[Saved entries]

Segment Open

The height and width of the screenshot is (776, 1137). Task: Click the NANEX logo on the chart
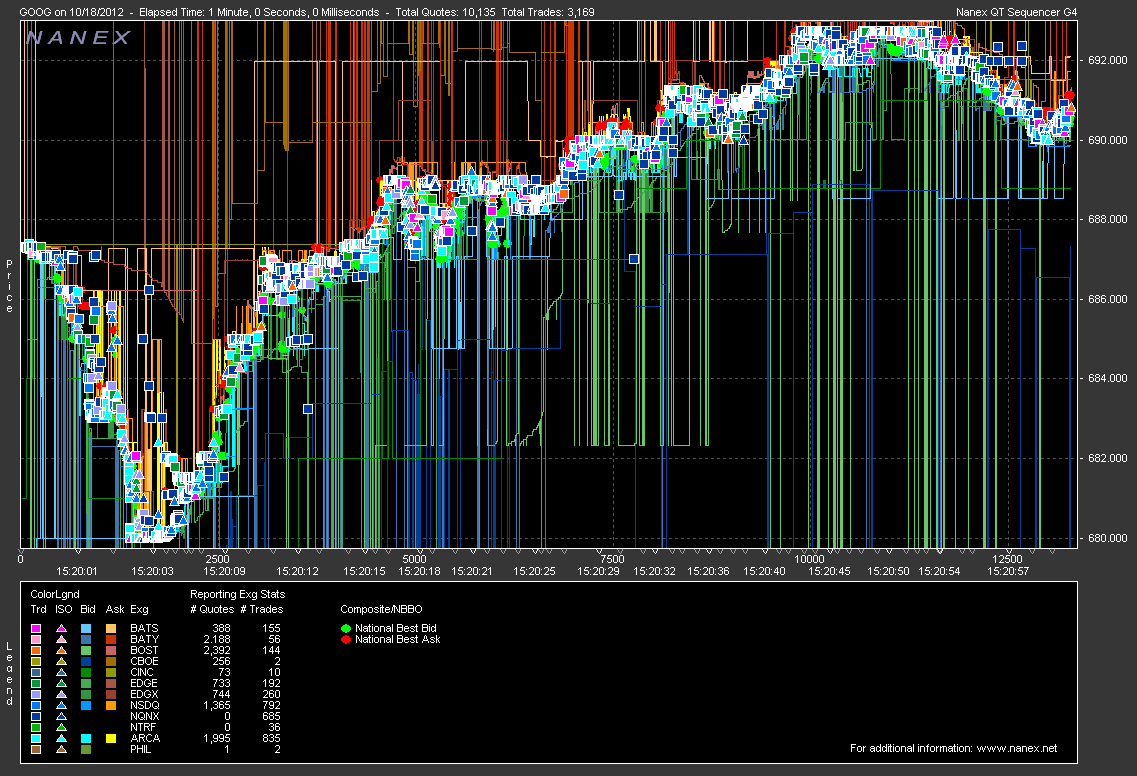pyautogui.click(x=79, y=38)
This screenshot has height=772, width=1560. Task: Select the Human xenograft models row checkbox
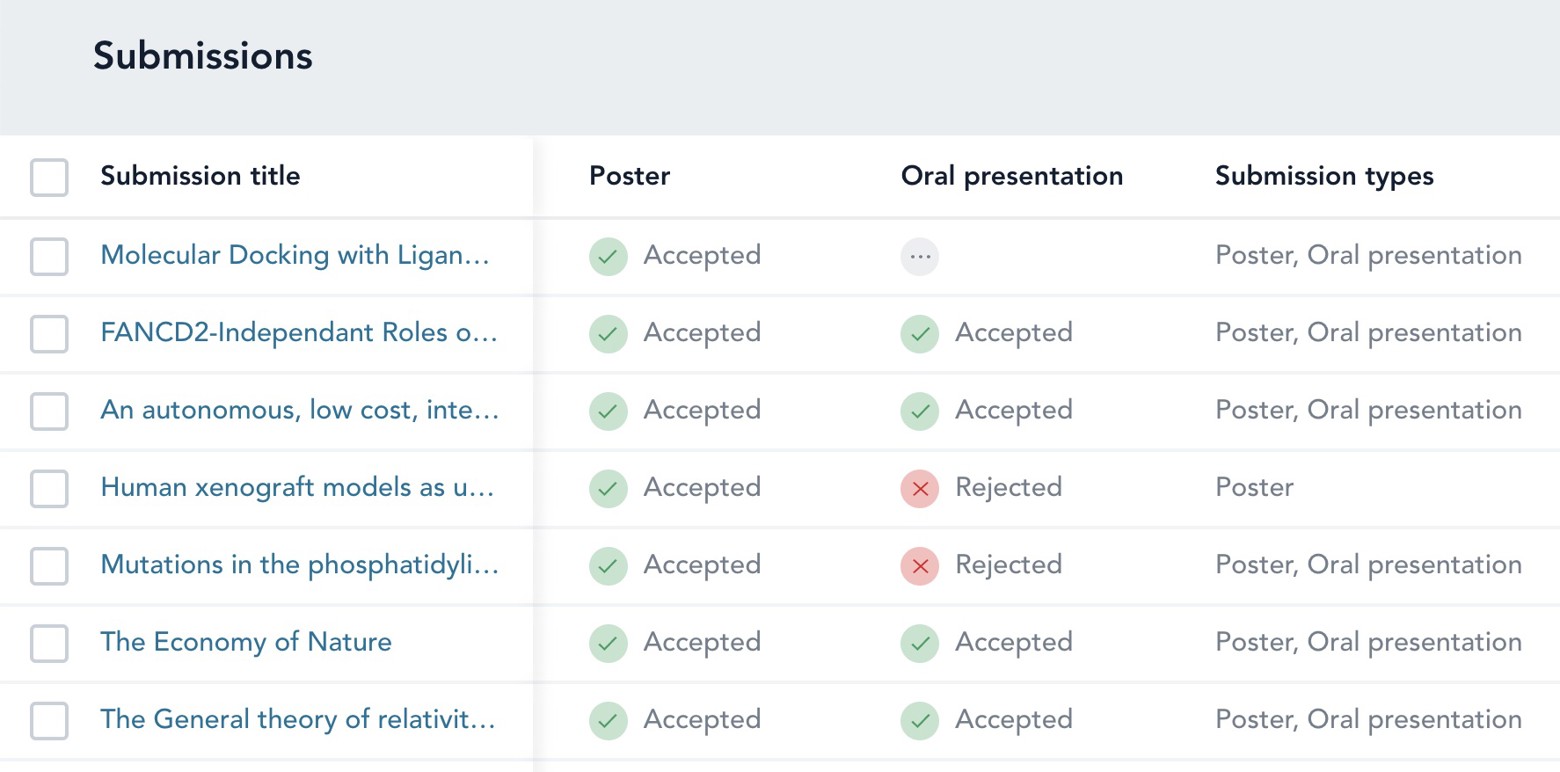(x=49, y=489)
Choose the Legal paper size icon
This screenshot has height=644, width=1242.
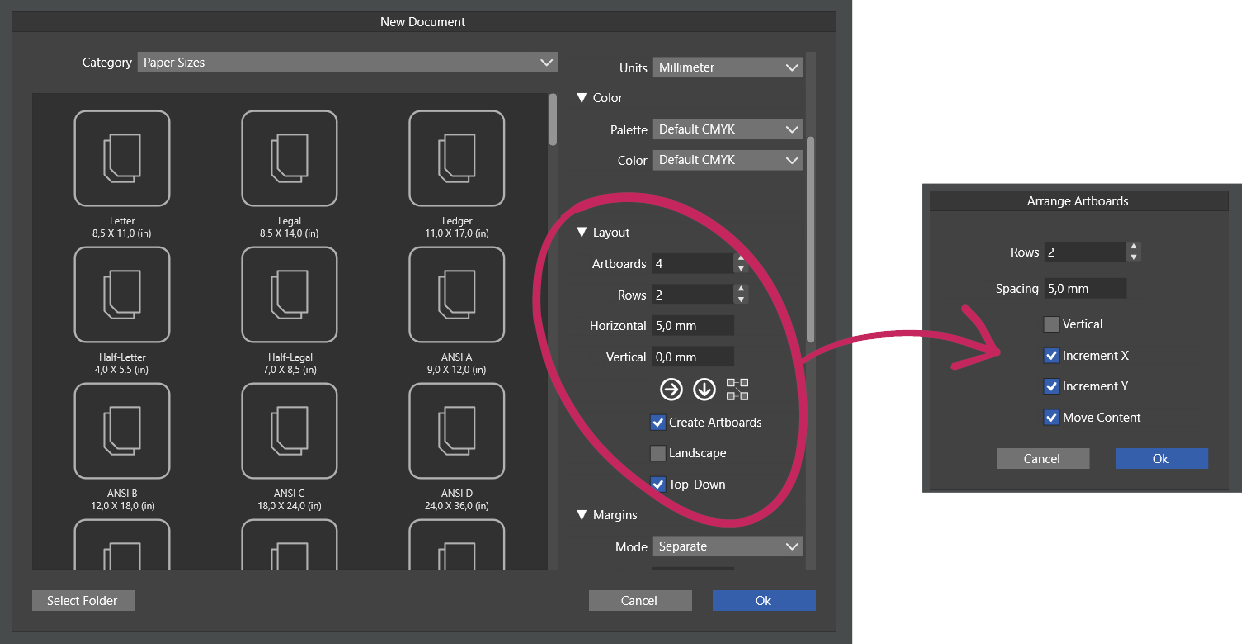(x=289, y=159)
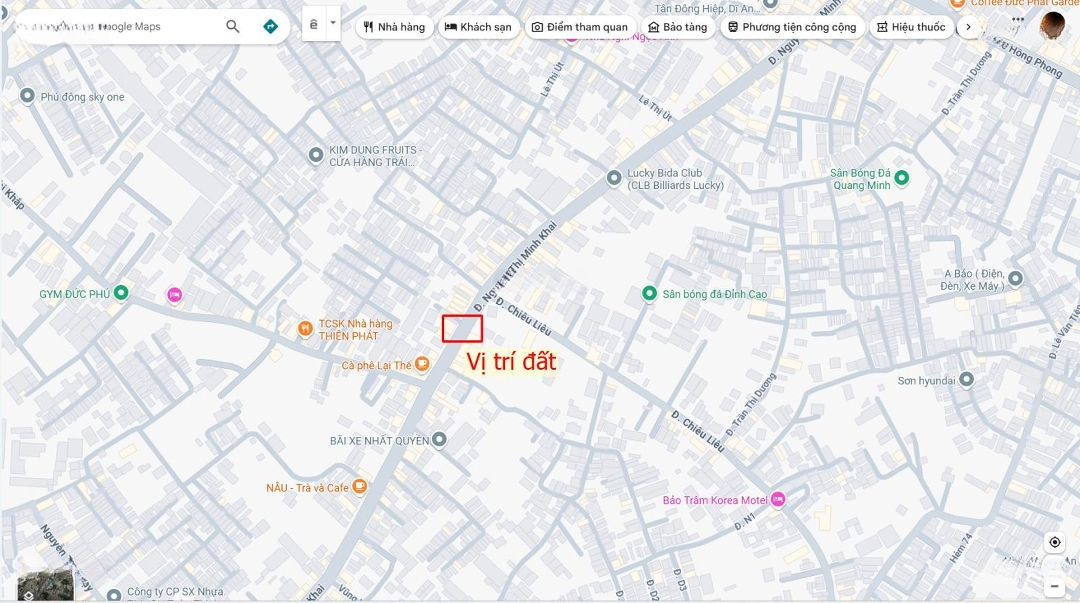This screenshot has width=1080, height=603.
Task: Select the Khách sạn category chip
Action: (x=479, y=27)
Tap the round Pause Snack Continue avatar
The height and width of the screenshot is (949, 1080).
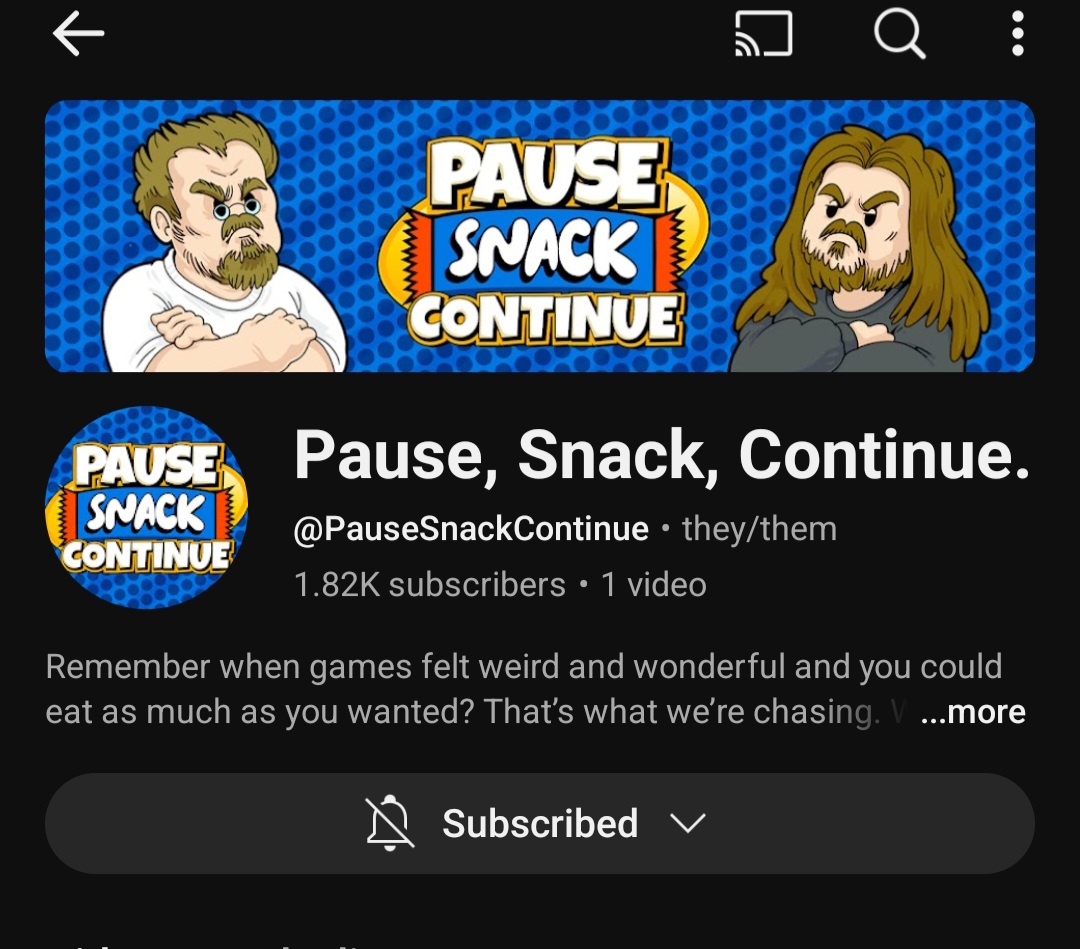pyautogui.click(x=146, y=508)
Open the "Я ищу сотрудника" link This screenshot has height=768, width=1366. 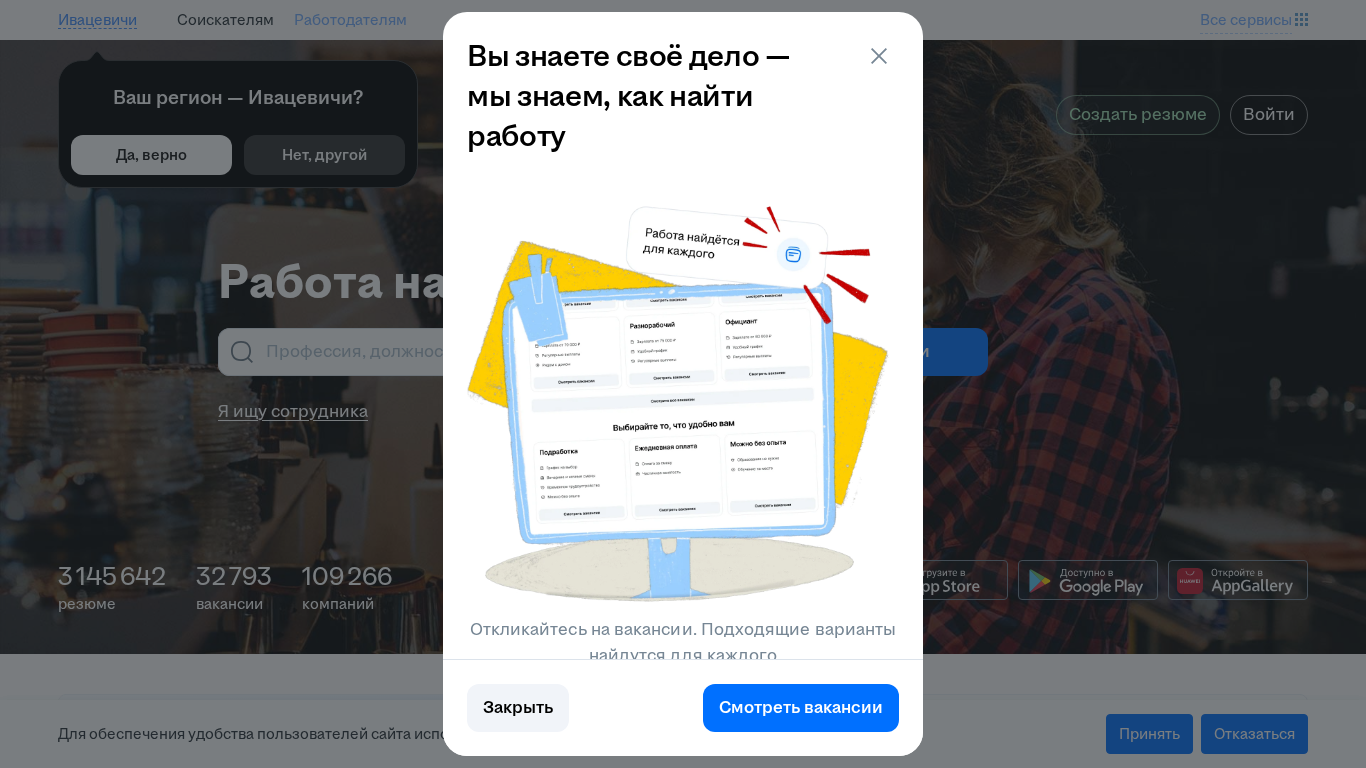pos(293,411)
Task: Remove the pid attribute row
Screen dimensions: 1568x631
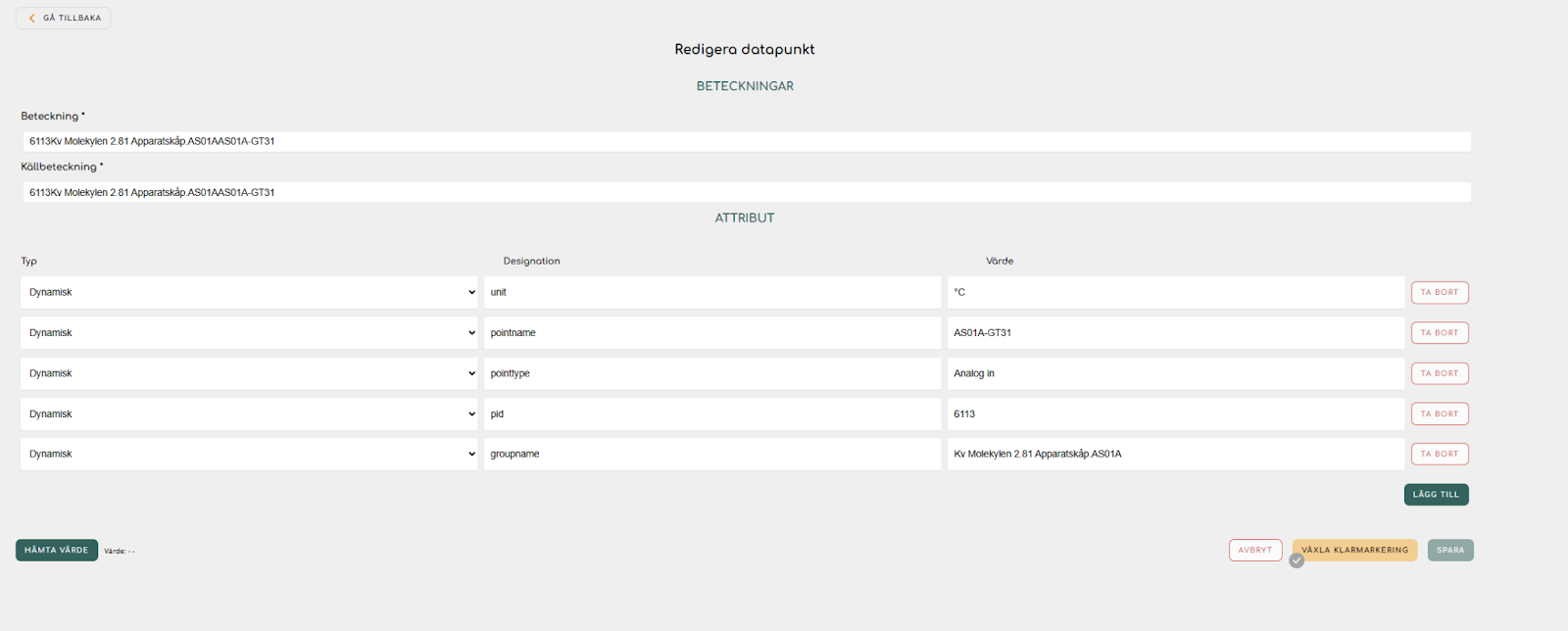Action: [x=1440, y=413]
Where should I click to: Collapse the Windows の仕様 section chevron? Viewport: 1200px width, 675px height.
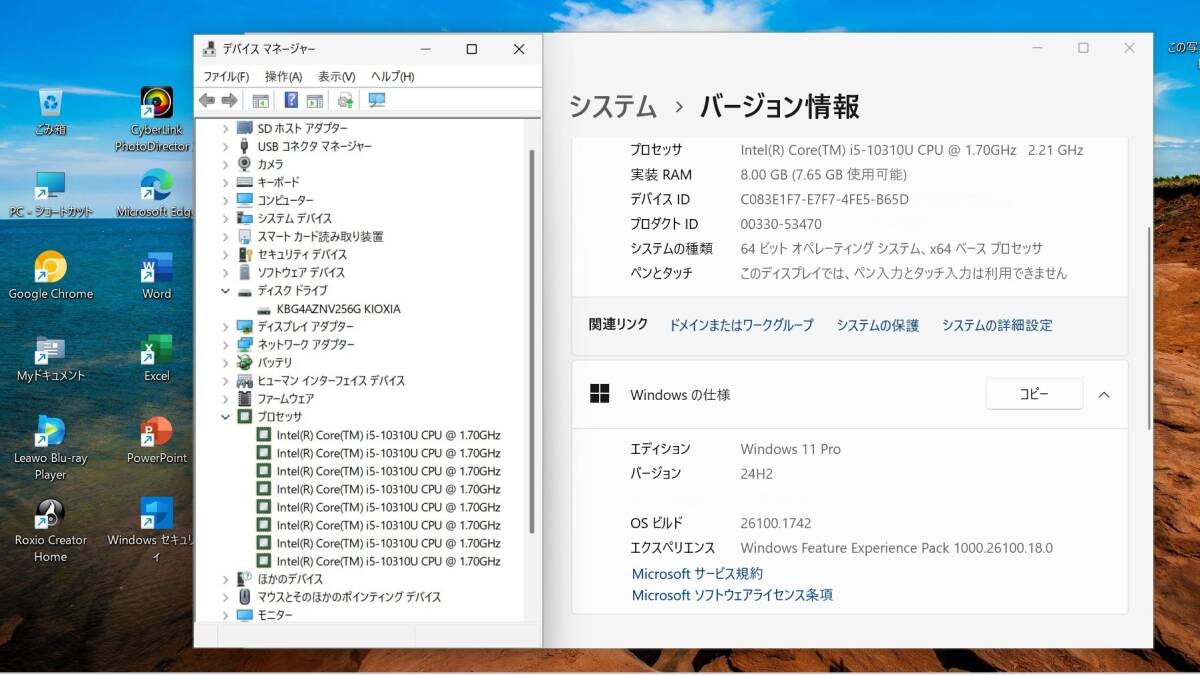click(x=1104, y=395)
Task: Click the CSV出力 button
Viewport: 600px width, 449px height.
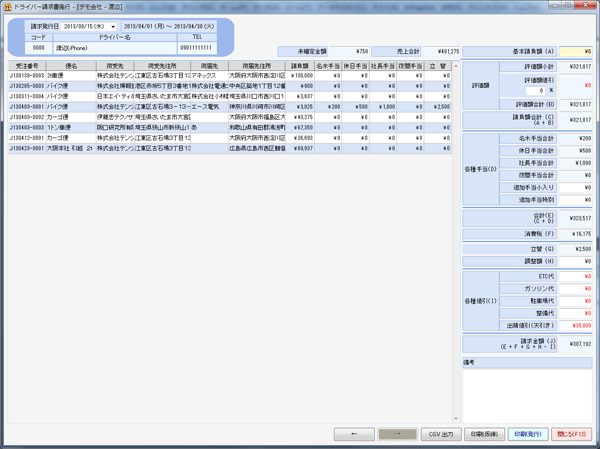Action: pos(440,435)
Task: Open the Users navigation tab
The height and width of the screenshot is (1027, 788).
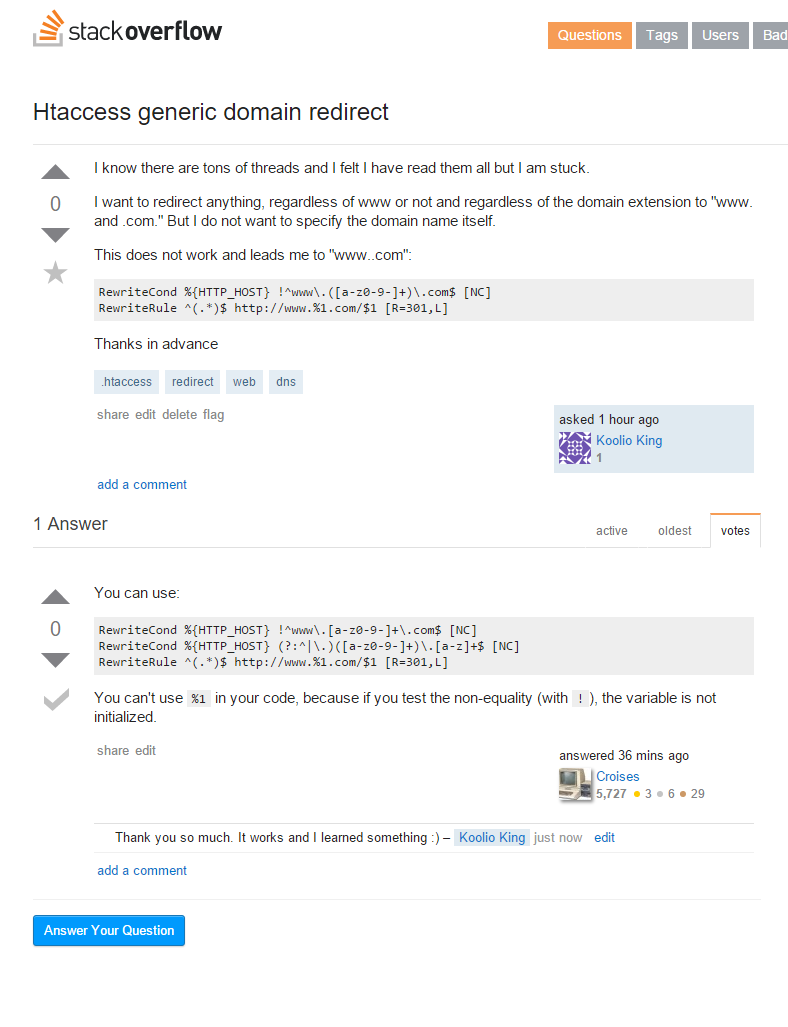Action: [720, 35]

Segment Closed

What to produce ▸
Write out exactly the lines that run from the one containing "Screen dimensions: 1568x631" to the last line of the entries above, both ends kept, pictures left out.

Result for this task ▸
Screen dimensions: 1568x631
Action: [x=1440, y=413]
Where should I click to: Collapse the Windows の仕様 section chevron? Viewport: 1200px width, 675px height.
click(x=1104, y=395)
Task: Click the CSV出力 button
Viewport: 600px width, 449px height.
Action: pos(440,435)
Task: Open the Users navigation tab
The height and width of the screenshot is (1027, 788).
Action: [720, 35]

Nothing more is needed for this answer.